As more advertisers demand content integration in TV programs, sales bosses from Seven, Nine and Ten are split on what this means for spot advertising and future revenue models.
Spot advertising still rakes in the lion’s share of revenue in the TV market, and content integration is nothing new, but an ever-increasing number of advertisers are looking to extend their brand in sponsorship deals that include creative integration into shows such as The Voice, My Kitchen Rules, The Block and MasterChef.
Nine Entertainment Co. group sales and marketing director Peter Wiltshire told AdNews: “We’ve been doing this stuff for years, but we are definitely getting more creative. The vast majority of revenue still comes from traditional media transactions, [but] this will reduce over time as we offer more complete business solutions.”
While Wiltshire said the portion of revenue derived from spots will reduce over time, he said they will always have a place. “You can’t have integration in isolation to spots. One amplifies the other. With more integration, you can charge for the extra value you are offering,” he said.

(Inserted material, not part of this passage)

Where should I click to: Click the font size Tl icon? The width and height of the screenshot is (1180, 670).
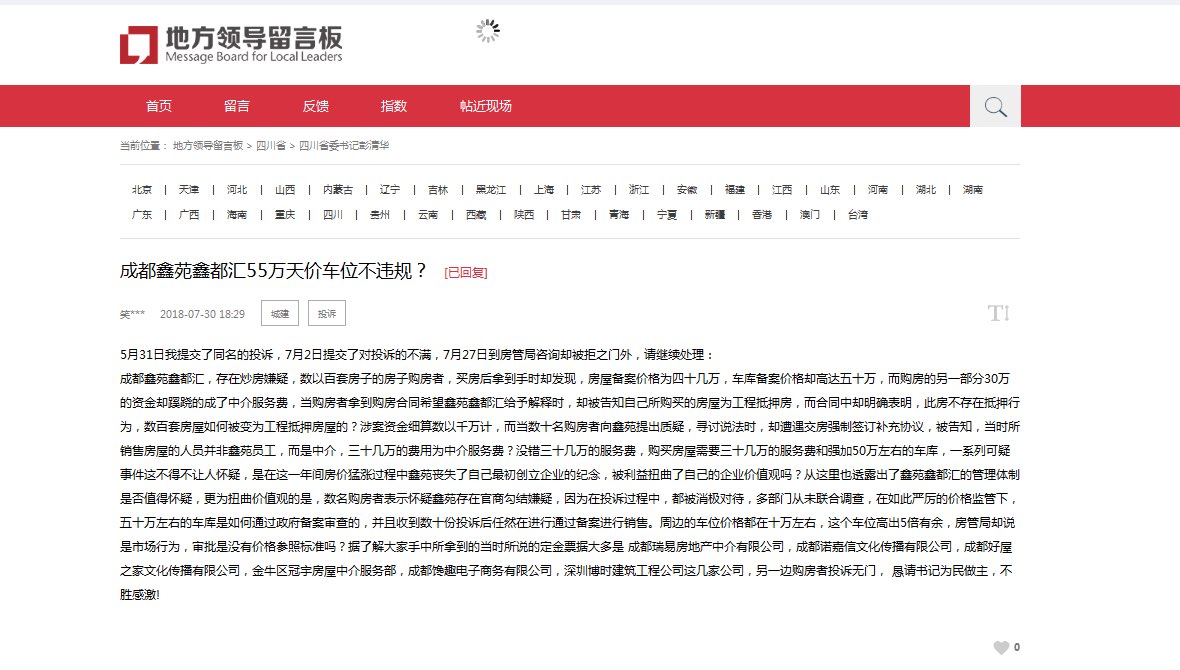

Seven West Media sales boss Kurt Burnette took a slightly different stance on the future of spot advertising. “Revenue might decrease in certain shows, but if the fastest way to reach a million people is still a TVC, then revenue from spots will be maintained,” he said.
“In the US, they are shedding audiences quicker than Australia but revenue from spots is on the up.

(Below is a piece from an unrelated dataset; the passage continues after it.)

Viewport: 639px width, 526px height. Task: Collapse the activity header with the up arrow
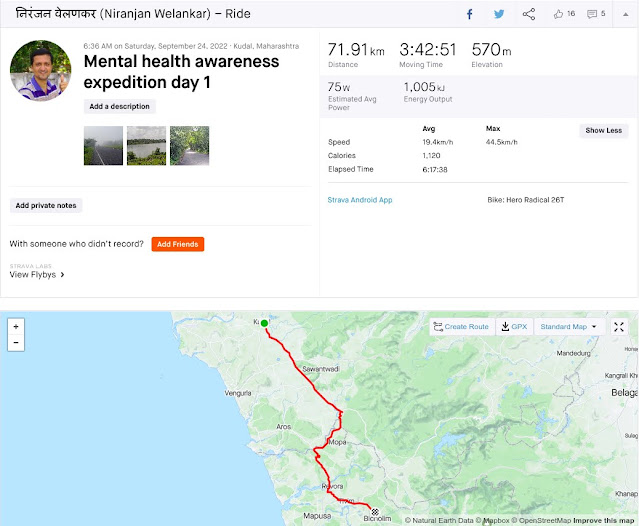point(626,14)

"More advertisers are swinging towards content integration, but this will add to the overall pie and won’t cut into existing revenue.”

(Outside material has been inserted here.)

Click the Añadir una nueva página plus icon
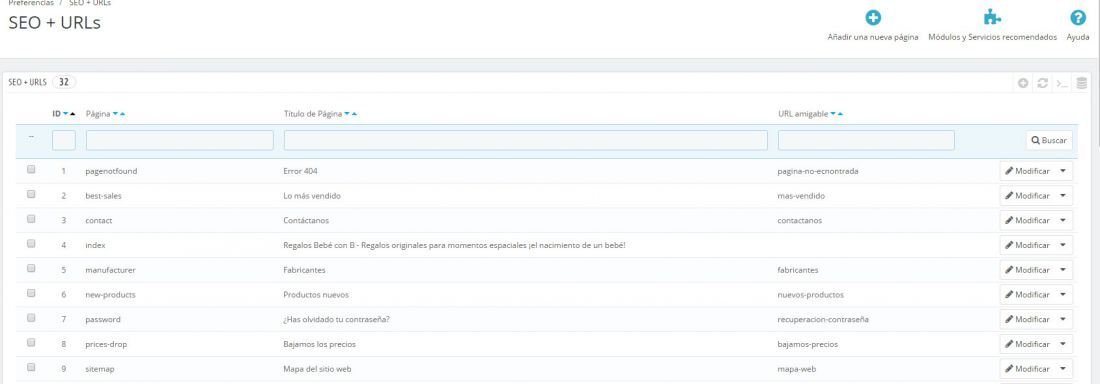 coord(873,18)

Network Ten chief sales officer Mike Morrison argued certain advertisers will rebalance their budgets, but said the jury is still out on what this means for spot ads.
“As integration gets better, more advertisers are asking for it and I can see people rebalancing their mix,” he said. “But will spot revenues fall as a result? It’s too early to tell, but it’s definitely possible. The issue with integration is that advertisers can ask for it, but you still have to execute it.”